Stored records:
▶

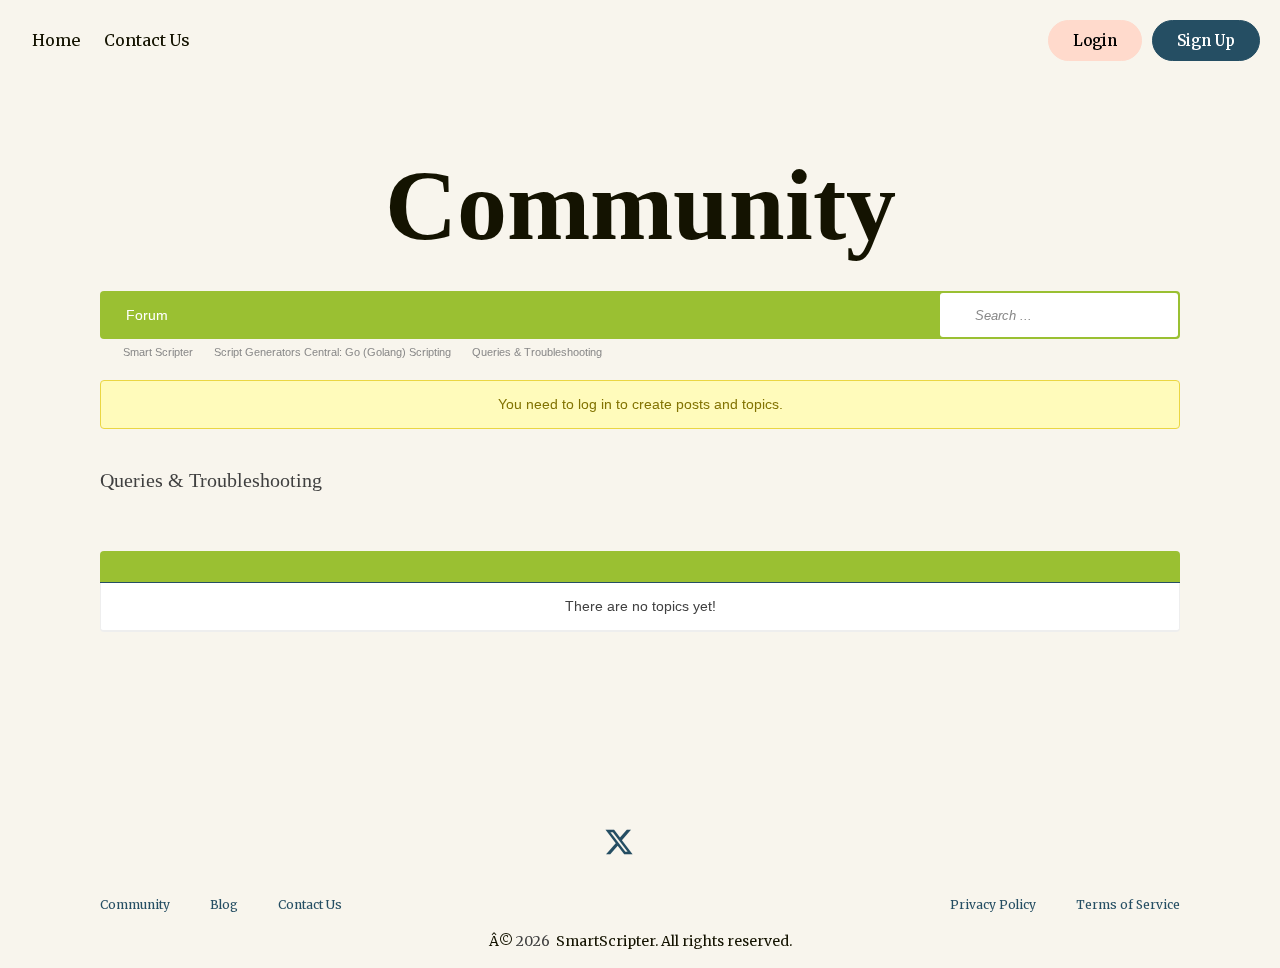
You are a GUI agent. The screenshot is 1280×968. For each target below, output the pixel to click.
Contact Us (147, 40)
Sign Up (1206, 40)
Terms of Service (1128, 904)
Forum (147, 315)
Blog (224, 904)
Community (135, 904)
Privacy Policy (993, 904)
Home (56, 40)
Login (1095, 40)
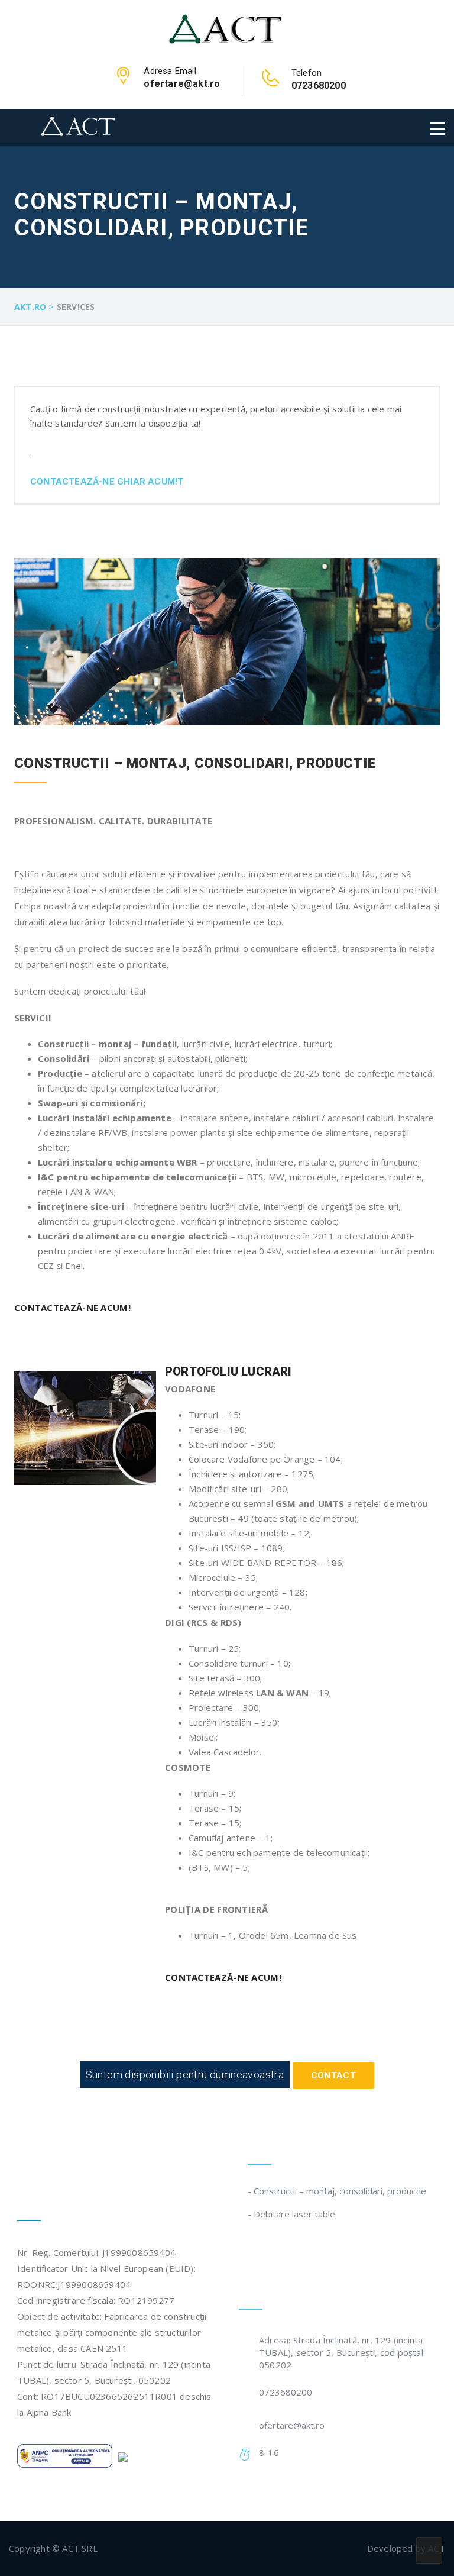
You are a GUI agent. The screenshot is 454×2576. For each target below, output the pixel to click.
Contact (333, 2075)
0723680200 (285, 2392)
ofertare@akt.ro (292, 2425)
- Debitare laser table (291, 2214)
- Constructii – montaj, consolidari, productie (337, 2191)
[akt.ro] (227, 28)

◀

Work request:
What is needed is an exact restatement of every line from the line containing "Home (56, 40)" through the last line of the records, minus any pictures.

Task solution:
Home (56, 40)
Login (1095, 40)
You are a GUI agent. The screenshot is 454×2576. For each target below, output the pixel to click.
Contact (333, 2075)
0723680200 (285, 2392)
ofertare@akt.ro (292, 2425)
- Debitare laser table (291, 2214)
- Constructii – montaj, consolidari, productie (337, 2191)
[akt.ro] (227, 28)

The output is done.